Valid references on origins of Machine Learning, Statistical Learning and Data Mining

Question

I know it's a rather debated question on Stack Exchange communities but let me explain the points of this question.

I'm writing my capstone on Machine Learning and I need to clarify deeply, giving valid references, the differences among Data Mining, Big Data, Statistical Learning and Machine Learning. As far as I understand (I'm reading The Elements of Statistical Learning, An Introduction to Statistical Learning which are well known books) and based on the questions linked below, those are basically Machine Learning. Correct me if you do not agree with me.

However, I can't find an article or book with a detailed discussion on the origins of those fields and relationship of each other and I can't cite, like, the questions below. They're not considered valid references.

1. What is the difference between data mining, statistics, machine learning and AI?

2. What is the difference between Big Data and Data Mining?

3. difference between data mining and machine learning [closed]

Answer 1

The issues you're noting are definitional ones where standard, widely accepted meanings for each term have yet to be agreed upon -- different authors and practitioners use them differently. I think nearly everyone would agree that there is a high degree of overlap in their use. This is frequently the case during the emergence of relatively new fields. So, 10 or more years ago, data mining was widely considered to be a "bad" thing relative to theoretical, hypothesis-driven standards of research -- the "gold standard." Today, the stigma associated with data mining has been, for the most part, removed in common parlance.

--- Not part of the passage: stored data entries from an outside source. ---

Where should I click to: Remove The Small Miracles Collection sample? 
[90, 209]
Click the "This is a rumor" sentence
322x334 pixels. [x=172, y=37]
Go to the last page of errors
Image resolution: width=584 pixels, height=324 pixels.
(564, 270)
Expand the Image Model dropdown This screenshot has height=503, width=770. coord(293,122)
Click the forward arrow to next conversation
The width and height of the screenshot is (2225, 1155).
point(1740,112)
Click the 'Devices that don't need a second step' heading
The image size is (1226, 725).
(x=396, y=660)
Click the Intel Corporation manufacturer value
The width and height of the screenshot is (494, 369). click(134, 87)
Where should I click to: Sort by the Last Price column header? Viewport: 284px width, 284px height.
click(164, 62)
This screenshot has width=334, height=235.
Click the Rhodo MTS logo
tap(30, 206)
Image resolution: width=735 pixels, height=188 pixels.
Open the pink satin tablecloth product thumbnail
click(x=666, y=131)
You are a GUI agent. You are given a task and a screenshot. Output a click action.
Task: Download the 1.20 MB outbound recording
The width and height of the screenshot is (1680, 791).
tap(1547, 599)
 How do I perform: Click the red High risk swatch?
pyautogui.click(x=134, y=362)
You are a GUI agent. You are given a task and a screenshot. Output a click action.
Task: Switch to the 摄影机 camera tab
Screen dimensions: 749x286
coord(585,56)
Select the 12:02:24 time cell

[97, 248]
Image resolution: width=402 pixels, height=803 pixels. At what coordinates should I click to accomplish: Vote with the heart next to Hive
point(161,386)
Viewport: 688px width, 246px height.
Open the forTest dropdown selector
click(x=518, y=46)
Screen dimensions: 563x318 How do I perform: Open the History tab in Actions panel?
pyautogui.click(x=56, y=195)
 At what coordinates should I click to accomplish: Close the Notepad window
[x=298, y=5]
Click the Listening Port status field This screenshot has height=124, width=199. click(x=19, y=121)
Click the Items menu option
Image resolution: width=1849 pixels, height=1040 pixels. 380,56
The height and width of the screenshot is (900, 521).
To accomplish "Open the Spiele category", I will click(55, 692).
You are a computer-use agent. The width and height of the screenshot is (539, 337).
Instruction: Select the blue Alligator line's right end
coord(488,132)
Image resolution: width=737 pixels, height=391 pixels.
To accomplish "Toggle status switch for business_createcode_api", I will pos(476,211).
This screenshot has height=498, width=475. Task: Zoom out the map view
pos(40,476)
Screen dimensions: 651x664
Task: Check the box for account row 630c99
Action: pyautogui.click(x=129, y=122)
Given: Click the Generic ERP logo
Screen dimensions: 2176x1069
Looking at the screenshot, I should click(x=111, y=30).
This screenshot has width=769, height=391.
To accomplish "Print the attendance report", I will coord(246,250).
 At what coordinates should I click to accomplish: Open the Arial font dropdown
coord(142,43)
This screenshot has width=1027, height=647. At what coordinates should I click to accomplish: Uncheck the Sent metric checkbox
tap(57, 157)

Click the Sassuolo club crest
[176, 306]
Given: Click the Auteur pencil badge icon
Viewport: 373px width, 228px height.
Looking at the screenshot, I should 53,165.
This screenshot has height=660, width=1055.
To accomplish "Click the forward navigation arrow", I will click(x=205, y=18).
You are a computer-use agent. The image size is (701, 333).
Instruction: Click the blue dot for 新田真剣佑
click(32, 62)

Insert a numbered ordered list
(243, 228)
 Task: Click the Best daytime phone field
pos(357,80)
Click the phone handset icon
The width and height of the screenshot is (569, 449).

Regrettably, these considerations can devolve into dogmatic, almost religious wars of turf where the contending definitions are a function and by-product of the discipline (the "turf") within which they originate. So, machine learning has largely developed within computer science departments, whose content overlaps with statistics, but it can be treated as a wholly separate discipline from statistics with a separate literature to command. Indeed, many ML practitioners will acknowledge that their exposure and experience evolved without any statistical considerations coming into play whatsoever. A good example of this is Chen and Xie's paper on "divide and conquer" algorithms for massive data -- http://dimacs.rutgers.edu/TechnicalReports/TechReports/2012/2012-01.pdf -- which notes that D&C approaches originated in ML and computer science but without any statistical consideration given to the accuracy of the approximating results. It took statisticians like Chen and Xie to ask and address the concern.

If it's helpful, one way that might reduce some of the confusion is to think of the relationships in Boolean terms. You could even develop a text mining algorithm to show the overlap in Venn diagrams based on term usage from a set of related documents. So, AI is a subset of ML. ML is a subset of computer science that overlaps with statistics. And statistics may (or may not) be a subset of mathematics. Big data is a technical consideration that is largely a computer science concern but it is also a subset of issues having to do with IT hardware, software and data architecture. But big data has impact on statistical analysis insofar as most 20th c approaches to statistical modeling have significant "in-memory" software limitations when the data gets too big. Data mining is an approach to exploratory research that is a subset of methodological and research design issues that overlaps with statistics as well as ML. And so on.

The bottom line is that the more you read on these topics, the closer you will get to arriving at your own understanding and definitions. You may have to get creative in this regard since you are unlikely to find crisp definitions in one, two or even a few sources.

Answer 2

In addition to Mike Hunter's excellent answer (+1), I'd like to point out the envisioned application fields of statistics, contrasted to Machine Learning.

Statistics was historically developed as a tool for informing human decision makers about dependencies in social and physical phenomena. Humans would analyse the statistical findings, consult, debate and, eventually, after a lot of deliberations, make a decision. Statistical analysis comes with a load of "ifs" and "buts" and is just a help to human experts.

Machine learning, on the other hand, evolved from attempts to allow machines make autonomous decisions, ideally without human help at all once the training process has been completed. The internal representation of what the machine has learned is not intended to be human-readable and an analysis of the findings is seldom possible.

As an example, think of economics vs. stock trading. If you were an economist in a national bank, you'd statistically analyse data regarding the country's economy (unemployment, inflation, GDP etc.) and, after a lot of deliberations and consultations with your peers, decide whether to rise the interest rates or not. Statistics is here a tool helping the expert make an informed decision.

At the stock market, in contrast, you want to react as soon as possible, in some cases even within milliseconds, to market changes. You don't have time to ponder and discuss. Either you trust your experience and gut feeling, or you leave the decision to a suitably trained machine.

Another example is traffic: Statistics might be useful to design a road network and traffic signalling, but, once on the road, p-values and confidence intervals are useless. You either drive yourself, based on what you've learned and your experience, or you let a self-driving car drive you. In both cases, you make no use of statistics.